#### [DATASET EXCERPTS]

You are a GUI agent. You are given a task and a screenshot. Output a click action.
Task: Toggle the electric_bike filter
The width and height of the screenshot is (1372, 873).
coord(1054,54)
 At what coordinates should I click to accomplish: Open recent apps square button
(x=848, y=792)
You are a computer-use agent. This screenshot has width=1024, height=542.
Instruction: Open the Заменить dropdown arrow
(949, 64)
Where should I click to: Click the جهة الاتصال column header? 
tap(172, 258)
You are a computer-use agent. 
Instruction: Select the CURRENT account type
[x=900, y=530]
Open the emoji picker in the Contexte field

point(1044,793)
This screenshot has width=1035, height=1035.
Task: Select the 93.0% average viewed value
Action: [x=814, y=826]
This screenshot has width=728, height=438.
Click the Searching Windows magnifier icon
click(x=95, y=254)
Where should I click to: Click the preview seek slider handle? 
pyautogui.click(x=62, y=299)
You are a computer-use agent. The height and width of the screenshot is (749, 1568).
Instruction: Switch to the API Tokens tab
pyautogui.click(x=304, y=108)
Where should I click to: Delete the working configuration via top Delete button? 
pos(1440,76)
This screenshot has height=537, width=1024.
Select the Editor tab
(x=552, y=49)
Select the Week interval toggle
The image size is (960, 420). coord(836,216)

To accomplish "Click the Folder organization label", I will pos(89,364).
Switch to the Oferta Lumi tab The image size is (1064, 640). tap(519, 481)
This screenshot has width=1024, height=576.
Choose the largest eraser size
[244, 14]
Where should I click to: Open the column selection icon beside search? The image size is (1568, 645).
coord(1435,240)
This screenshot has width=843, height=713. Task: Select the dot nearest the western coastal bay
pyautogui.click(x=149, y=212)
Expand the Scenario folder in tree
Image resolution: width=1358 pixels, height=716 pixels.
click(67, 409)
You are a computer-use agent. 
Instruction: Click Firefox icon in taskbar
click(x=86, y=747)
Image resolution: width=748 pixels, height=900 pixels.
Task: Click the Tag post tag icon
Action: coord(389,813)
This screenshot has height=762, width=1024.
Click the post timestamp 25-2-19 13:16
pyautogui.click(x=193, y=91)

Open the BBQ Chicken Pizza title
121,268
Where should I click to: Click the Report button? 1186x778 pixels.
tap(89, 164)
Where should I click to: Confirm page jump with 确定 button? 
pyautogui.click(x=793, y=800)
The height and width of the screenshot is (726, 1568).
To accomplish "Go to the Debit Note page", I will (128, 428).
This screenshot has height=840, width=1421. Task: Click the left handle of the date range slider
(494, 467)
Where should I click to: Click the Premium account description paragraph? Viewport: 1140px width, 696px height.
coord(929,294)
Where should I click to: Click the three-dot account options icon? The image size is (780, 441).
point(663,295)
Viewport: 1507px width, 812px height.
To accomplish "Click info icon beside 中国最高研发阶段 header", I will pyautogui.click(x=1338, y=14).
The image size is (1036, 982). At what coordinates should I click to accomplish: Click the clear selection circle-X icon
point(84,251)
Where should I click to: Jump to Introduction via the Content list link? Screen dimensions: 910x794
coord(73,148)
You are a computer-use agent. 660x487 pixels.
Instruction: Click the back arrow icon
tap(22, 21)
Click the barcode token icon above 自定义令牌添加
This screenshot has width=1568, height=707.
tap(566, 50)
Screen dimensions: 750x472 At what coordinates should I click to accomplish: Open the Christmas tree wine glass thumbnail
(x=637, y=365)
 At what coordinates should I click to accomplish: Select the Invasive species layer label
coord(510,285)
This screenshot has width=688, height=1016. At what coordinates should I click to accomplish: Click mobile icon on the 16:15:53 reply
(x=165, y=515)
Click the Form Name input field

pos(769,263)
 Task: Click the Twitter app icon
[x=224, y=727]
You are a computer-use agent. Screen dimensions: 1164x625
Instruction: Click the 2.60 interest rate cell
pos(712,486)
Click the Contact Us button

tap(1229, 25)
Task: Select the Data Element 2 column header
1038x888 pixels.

#### [DIRECTIONS]
Retype exactly the lines of the data above that fall between the line with "Task: Toggle the electric_bike filter" and the line with "You are a computer-use agent. The", inclusive, and add nothing.

#### [RESPONSE BELOW]
Task: Toggle the electric_bike filter
The width and height of the screenshot is (1372, 873).
coord(1054,54)
 At what coordinates should I click to accomplish: Open recent apps square button
(x=848, y=792)
You are a computer-use agent. This screenshot has width=1024, height=542.
Instruction: Open the Заменить dropdown arrow
(949, 64)
Where should I click to: Click the جهة الاتصال column header? 
tap(172, 258)
You are a computer-use agent. 
Instruction: Select the CURRENT account type
[x=900, y=530]
Open the emoji picker in the Contexte field

point(1044,793)
This screenshot has width=1035, height=1035.
Task: Select the 93.0% average viewed value
Action: [x=814, y=826]
This screenshot has width=728, height=438.
Click the Searching Windows magnifier icon
click(x=95, y=254)
Where should I click to: Click the preview seek slider handle? 
pyautogui.click(x=62, y=299)
You are a computer-use agent. The height and width of the screenshot is (749, 1568).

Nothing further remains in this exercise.